Quoted passage:
============================================================
I am enjoying reading Richard Lloyd Parry’s In the Time of Madness, which is about Indonesia and East Timor in 1998-99. He has a simple, no-nonsense style with minimal ego. (Or at least not big as one might expect from hotshot correspondent.)
One passage in particular struck me. After a visit to the church in Liquiça in June 1999, the journalists and their fixer are told to leave by the sacred church attendants. The scars of the April massacre were visible in spite of the Indonesian whitewash. The town was full of refugees and red and white flags.
The passage reveals the power of living without why:
We climbed into the car and drove away from the church and towards the west. Within five minutes Liquisa was behind us, and we were back on the empty road in a landscape of scrubby grass and open-sided huts.
“No one will talk,” said Fernão. “The driver wants to go back.”
Then a man became visible on the road in front of us, silhouetted against the afternoon sky. He was walking towards Liquisa with the sun behind him, and a large and awkwardly shaped branch was balanced on his shoulders. He walked very slowly towards us and, as he passed the car, Fernão spoke to him through the open window. He looked ahead and behind him, but the road was empty. Carefully, he laid down his branch and climbed into the car.
He was from a village called Hatoguesi in the hills above Liquisa, and he had been here for two months with his wife, his five children and all his neighbors. The militia arrived in Hatoguesi one day and ordered them to leave. They burned a few houses, shot several cattle and buffaloes, and lamed a horse. There wasn’t much of an argument.
============================================================
What the task requires:
Copy out the entire text on the Liquiça passage word for word. The material after this text comes from a separate, unrelated source.

Data block:
============================================================
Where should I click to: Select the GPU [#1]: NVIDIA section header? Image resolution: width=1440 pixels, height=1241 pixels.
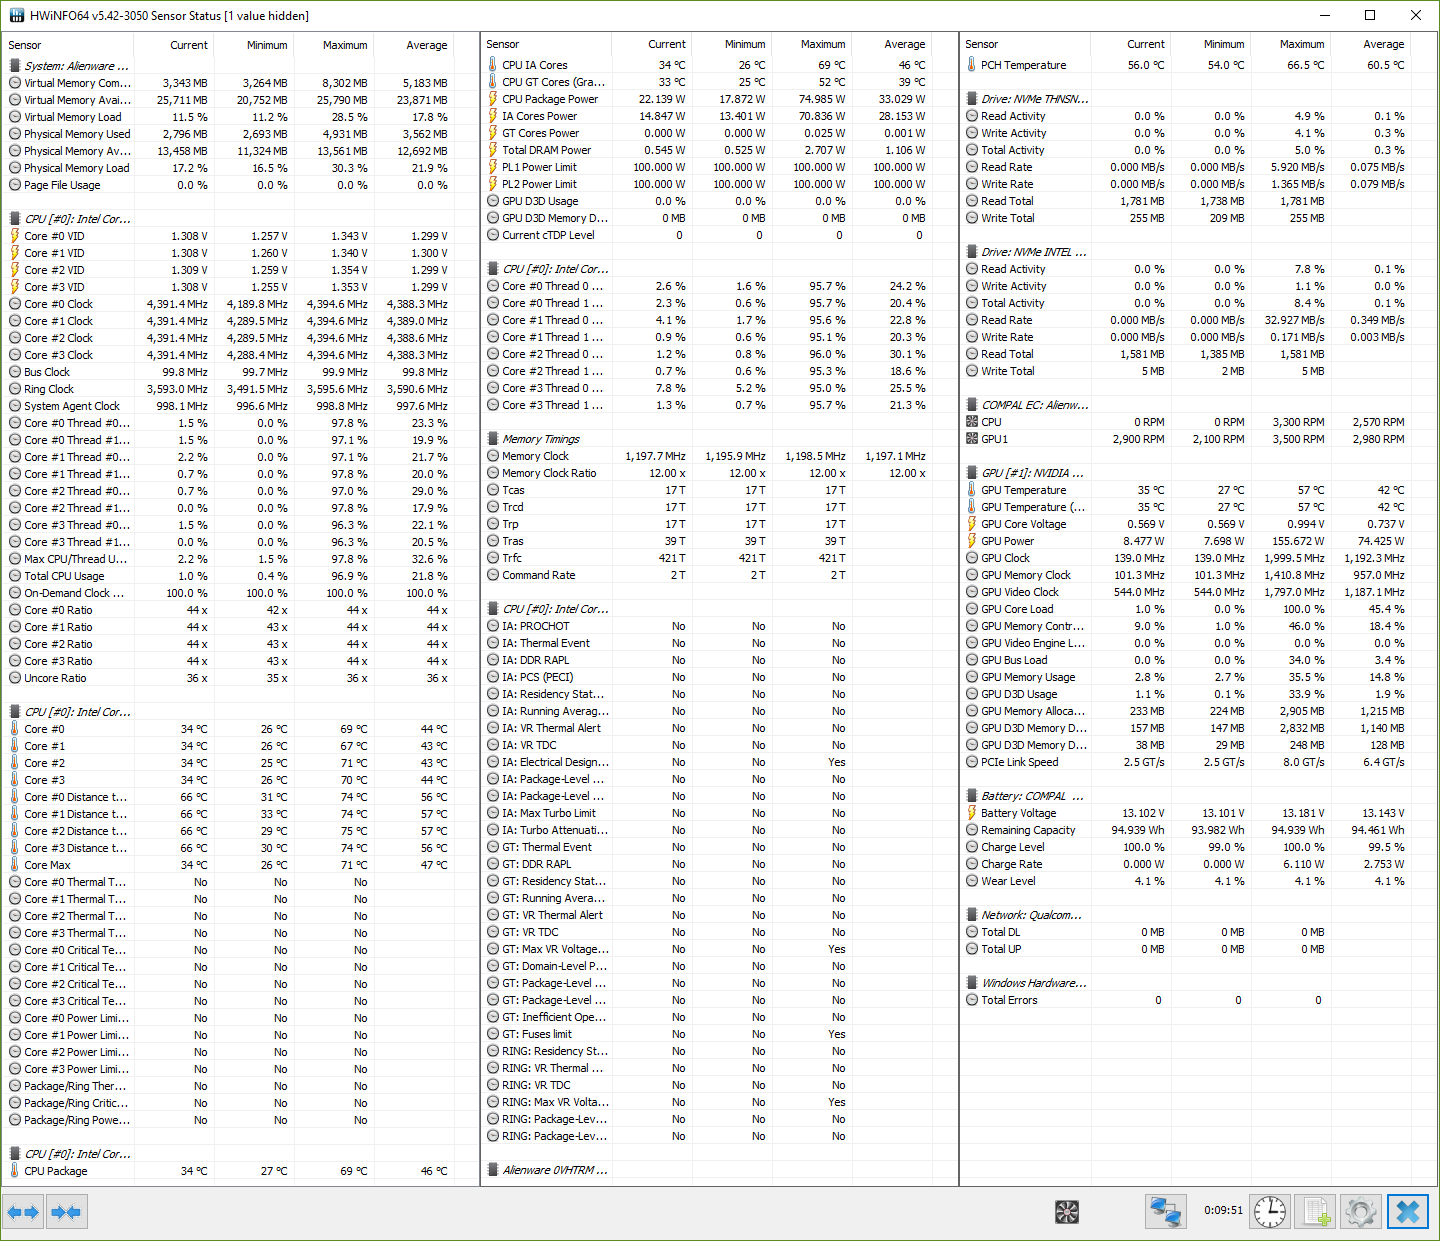click(x=1032, y=473)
============================================================
The completed task:
I am enjoying reading Richard Lloyd Parry’s In the Time of Madness, which is about Indonesia and East Timor in 1998-99. He has a simple, no-nonsense style with minimal ego. (Or at least not big as one might expect from hotshot correspondent.)
One passage in particular struck me. After a visit to the church in Liquiça in June 1999, the journalists and their fixer are told to leave by the sacred church attendants. The scars of the April massacre were visible in spite of the Indonesian whitewash. The town was full of refugees and red and white flags.
The passage reveals the power of living without why:
We climbed into the car and drove away from the church and towards the west. Within five minutes Liquisa was behind us, and we were back on the empty road in a landscape of scrubby grass and open-sided huts.
“No one will talk,” said Fernão. “The driver wants to go back.”
Then a man became visible on the road in front of us, silhouetted against the afternoon sky. He was walking towards Liquisa with the sun behind him, and a large and awkwardly shaped branch was balanced on his shoulders. He walked very slowly towards us and, as he passed the car, Fernão spoke to him through the open window. He looked ahead and behind him, but the road was empty. Carefully, he laid down his branch and climbed into the car.
He was from a village called Hatoguesi in the hills above Liquisa, and he had been here for two months with his wife, his five children and all his neighbors. The militia arrived in Hatoguesi one day and ordered them to leave. They burned a few houses, shot several cattle and buffaloes, and lamed a horse. There wasn’t much of an argument.